I’m excited to share a new whitepaper that describes the Power BI team’s approach to maintaining a reliable, performant, and scalable service for our customers.
It covers aspects related to monitoring service health, mitigating incidents, release management and acting on necessary improvements. This document was created to share knowledge with our customers, who often raise questions regarding site reliability engineering practices. The intention is to offer transparency into how the Power BI team minimizes service disruption through safe deployment, continuous monitoring, and rapid incident response. The techniques described here also provide a blueprint for teams hosting service-based solutions to build foundational live site processes that are efficient and effective at scale.
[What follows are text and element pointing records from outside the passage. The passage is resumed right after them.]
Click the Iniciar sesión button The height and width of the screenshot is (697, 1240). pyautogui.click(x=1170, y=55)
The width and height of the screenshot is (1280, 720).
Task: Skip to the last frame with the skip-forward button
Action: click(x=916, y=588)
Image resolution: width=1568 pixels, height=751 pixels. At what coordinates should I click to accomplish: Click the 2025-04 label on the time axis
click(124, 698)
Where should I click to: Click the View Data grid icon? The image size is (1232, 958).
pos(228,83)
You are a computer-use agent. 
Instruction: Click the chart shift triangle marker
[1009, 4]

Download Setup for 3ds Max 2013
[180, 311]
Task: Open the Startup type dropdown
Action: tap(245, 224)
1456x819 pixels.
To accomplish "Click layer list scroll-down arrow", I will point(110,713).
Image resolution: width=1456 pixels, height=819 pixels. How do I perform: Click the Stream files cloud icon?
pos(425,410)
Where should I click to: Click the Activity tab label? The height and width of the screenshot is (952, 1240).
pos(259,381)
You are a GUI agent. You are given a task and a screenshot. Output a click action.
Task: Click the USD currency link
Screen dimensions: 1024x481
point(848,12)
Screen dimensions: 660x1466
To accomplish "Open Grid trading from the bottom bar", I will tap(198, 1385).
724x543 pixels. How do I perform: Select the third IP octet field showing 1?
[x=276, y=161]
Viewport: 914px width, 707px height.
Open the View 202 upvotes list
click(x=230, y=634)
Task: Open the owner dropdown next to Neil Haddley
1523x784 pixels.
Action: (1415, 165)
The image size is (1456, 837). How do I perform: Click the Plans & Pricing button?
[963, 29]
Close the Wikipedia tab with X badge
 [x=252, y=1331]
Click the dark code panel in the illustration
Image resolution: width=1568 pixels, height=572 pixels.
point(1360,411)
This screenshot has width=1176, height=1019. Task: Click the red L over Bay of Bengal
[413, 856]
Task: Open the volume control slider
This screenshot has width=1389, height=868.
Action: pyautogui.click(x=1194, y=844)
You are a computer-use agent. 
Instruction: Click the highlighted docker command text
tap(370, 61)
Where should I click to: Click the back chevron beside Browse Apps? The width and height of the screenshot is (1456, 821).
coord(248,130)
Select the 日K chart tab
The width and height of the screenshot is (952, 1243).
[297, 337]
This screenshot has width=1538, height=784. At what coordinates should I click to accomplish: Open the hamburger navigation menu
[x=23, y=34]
As service owners we need to make sure our customers can rely on us to use Power BI for mission critical work. This trust is shown in the rapid growth, with 6 straight years of triple digit paid growth since its launch. Power BI is now being used by 97% of Fortune 500 companies.
The results illustrated in the table below are the direct result of engineering, tools, and culture changes made by the Power BI team over the past few years.
|Time to Notify (TTN) Customers of Incidents – P75||110 min||14 min||87%|
|Time to Acknowledge (TTA) When Incidents Occur – P75||11 min||0.76 min||93%|
|Time to Mitigate (TTM) Issue – P50||49.3 min||2.8 min||94%|
|% Alerts Automated (Enrichment)||7%||88%||1,157%|
|% Alerts Mitigated w/o human intervention||0%||82%||New Capability|
|% Incidents Escalated to SMEs (Subject Matter Expert)||6.7%||0.34%||95%|